Malabo, Equatorial Guinea

The African capital that speaks Spanish — colonial plazas, oil wealth and gorilla forest nearby

Malabo is the capital of Equatorial Guinea, the only Spanish-speaking country in Africa — a fact that produces a disorienting city where cathedral bells ring over a Central African rainforest island, Spanish colonial plazas anchor the city centre, and oil money has built modern hotels on an island that 60 years ago had no paved road. Malabo sits on Bioko Island in the Gulf of Guinea, with views across the water to Mount Cameroon on clear days. The island's interior hides one of Africa's most biodiverse cloud forests, home to drill monkeys and endemic birds that exist nowhere else on earth.

### SOURCE DATA
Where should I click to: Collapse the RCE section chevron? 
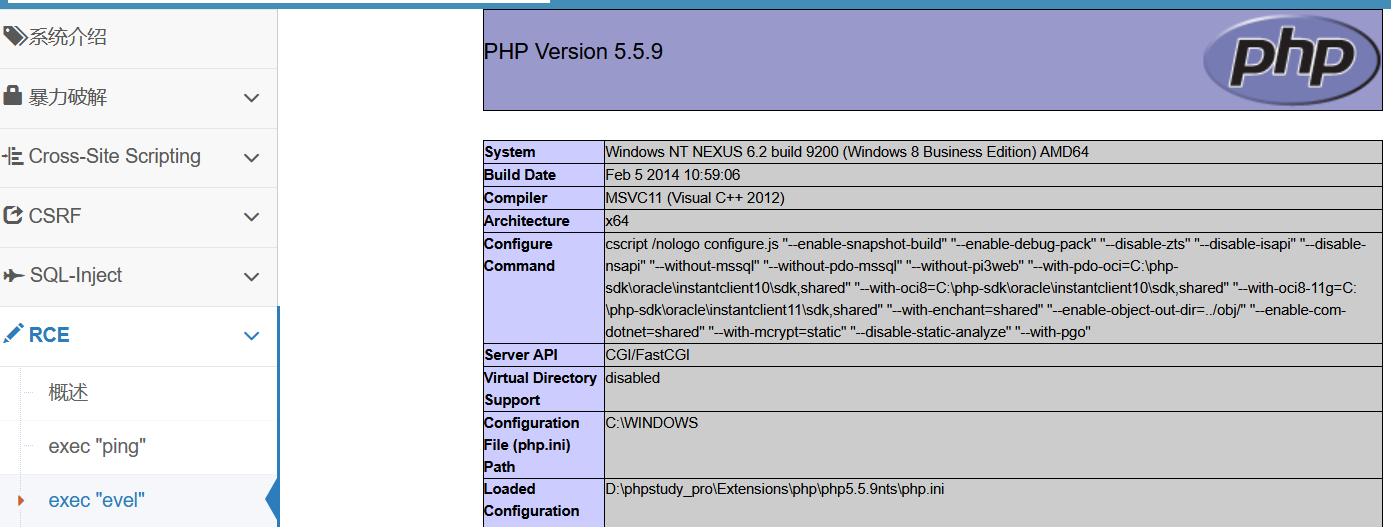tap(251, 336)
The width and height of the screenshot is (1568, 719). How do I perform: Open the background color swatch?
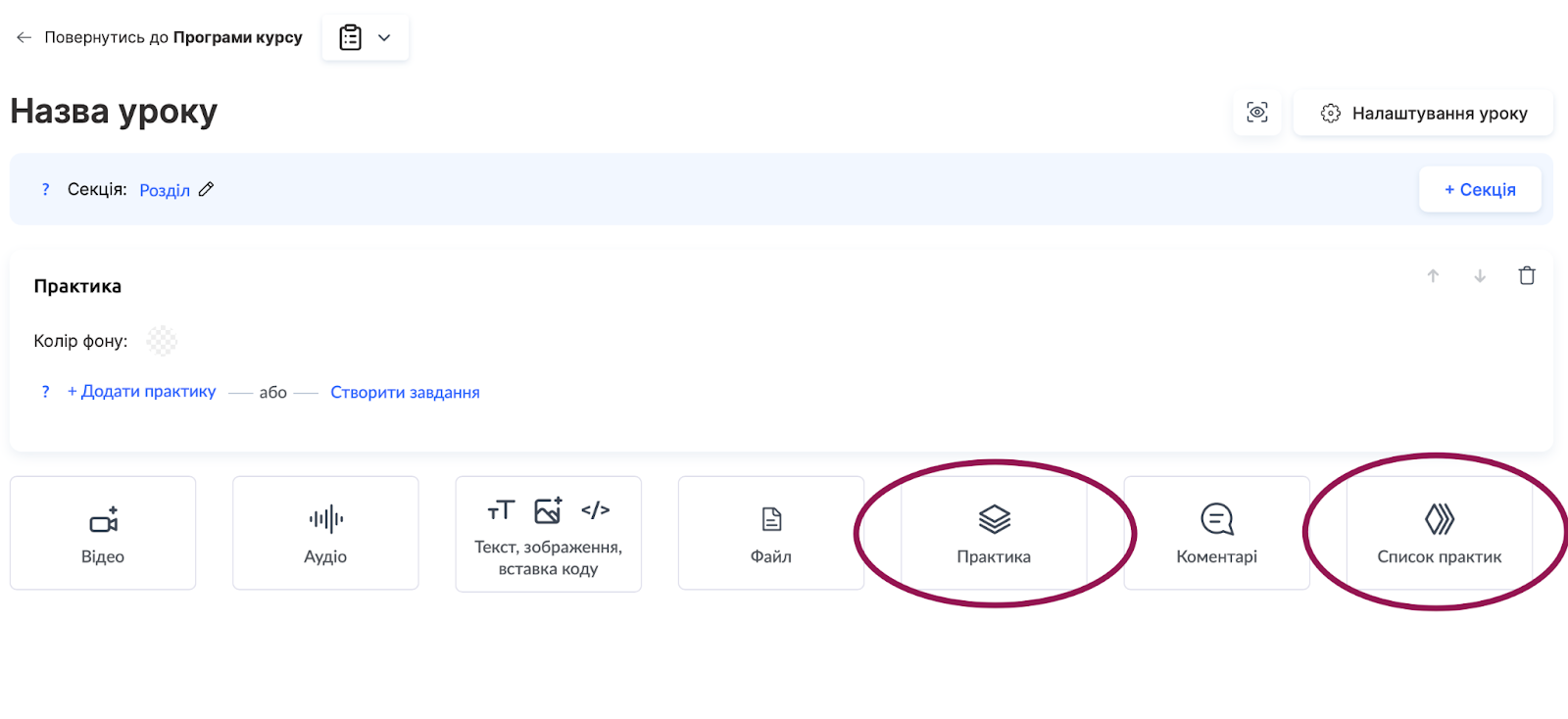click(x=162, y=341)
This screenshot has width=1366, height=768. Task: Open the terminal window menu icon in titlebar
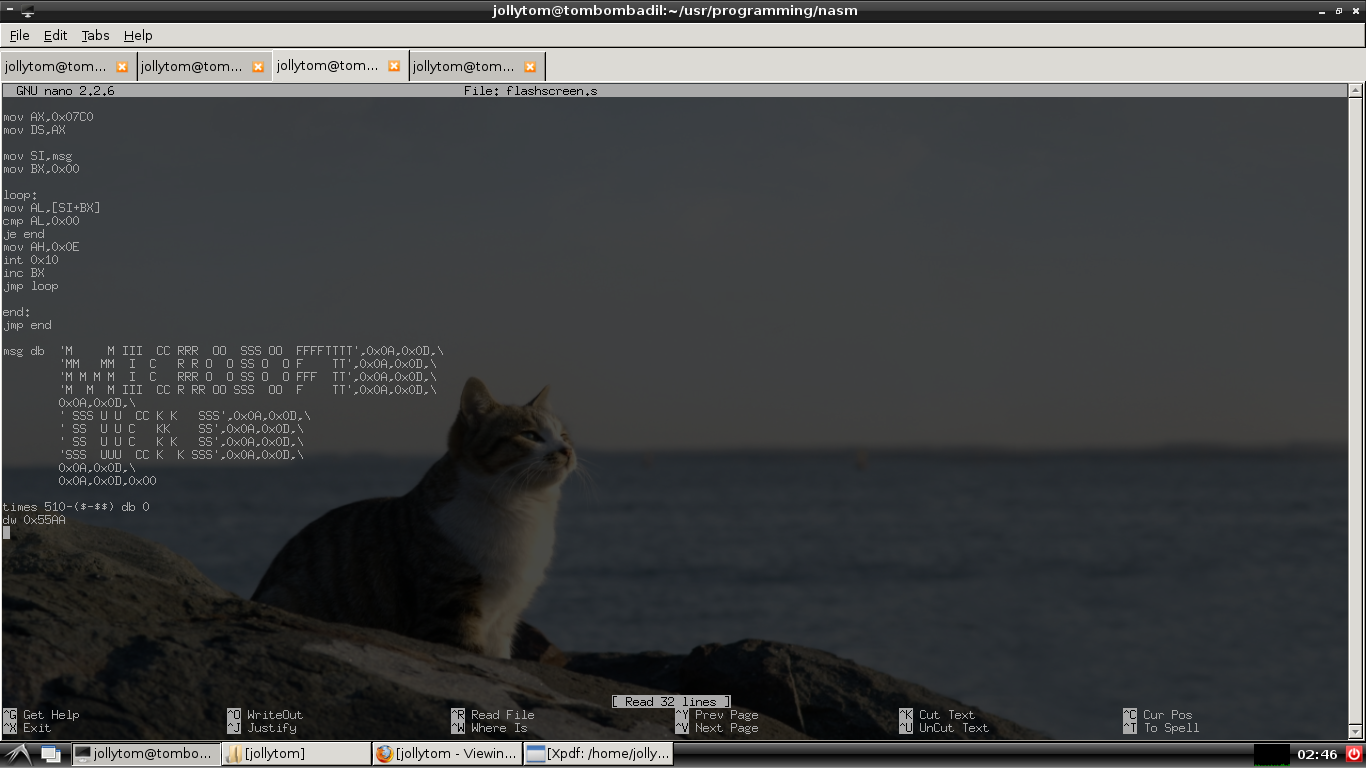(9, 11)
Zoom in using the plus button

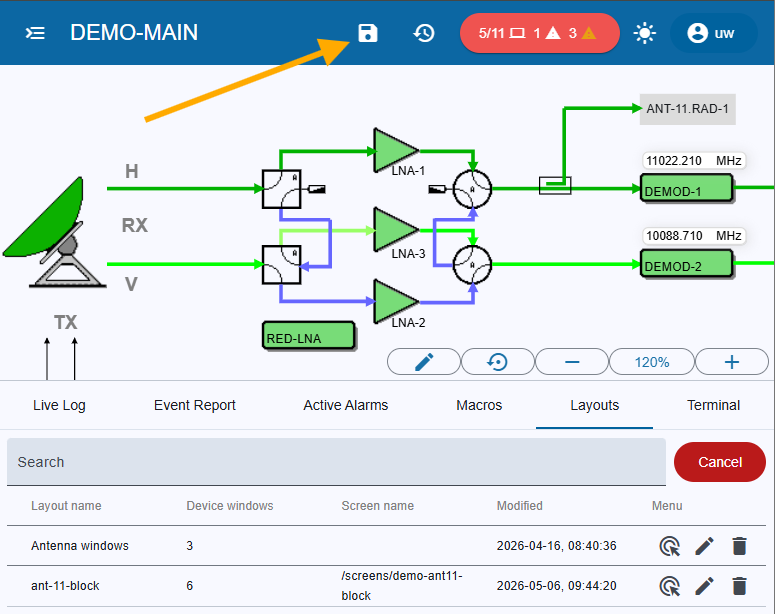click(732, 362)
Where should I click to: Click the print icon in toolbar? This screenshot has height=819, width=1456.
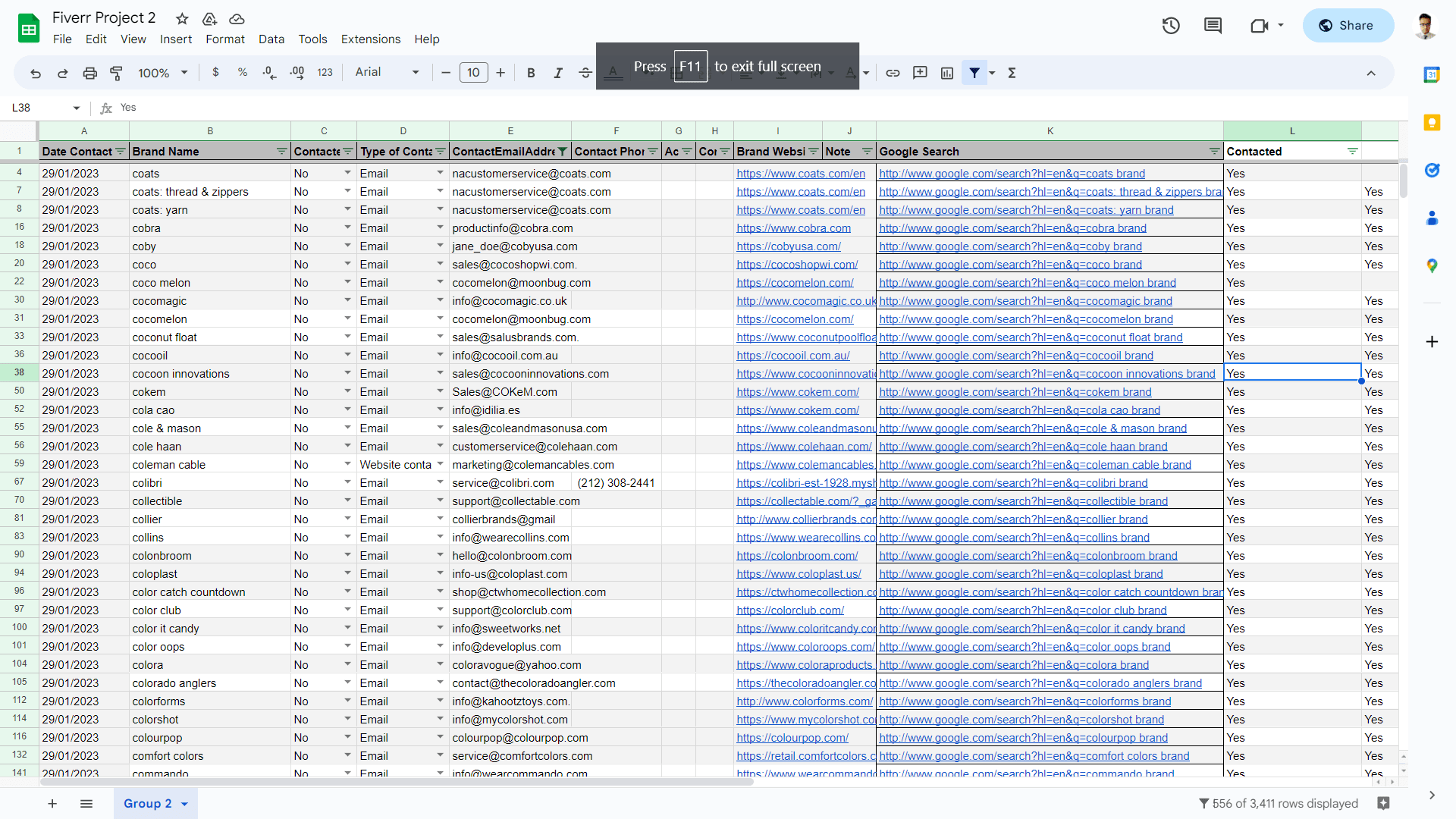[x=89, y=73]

### SHORT TASK 1
In the Malabo text, what island is the city on?
### SHORT TASK 2
Rewrite the entries from the line containing "This screenshot has width=1366, height=768." down through the last entry, changing "screenshot" to "capture" and keeping everything else the same. Omit the pictures.

### OUTPUT 1
Bioko Island, in the Gulf of Guinea.

### OUTPUT 2
This capture has width=1366, height=768. Task: Open the terminal window menu icon in titlebar
(9, 11)
Zoom in using the plus button

click(732, 362)
Where should I click to: Click the print icon in toolbar? This capture has height=819, width=1456.
[x=89, y=73]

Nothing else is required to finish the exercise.